#### [Exercise aim]
The answer should reproduce the listing below character for character.

===== Data extract =====

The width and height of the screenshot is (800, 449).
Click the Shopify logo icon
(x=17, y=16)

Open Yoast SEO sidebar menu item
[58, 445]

=====

#### [Exercise result]
The width and height of the screenshot is (800, 449).
Click the Shopify logo icon
(x=17, y=16)

Open Yoast SEO sidebar menu item
[58, 445]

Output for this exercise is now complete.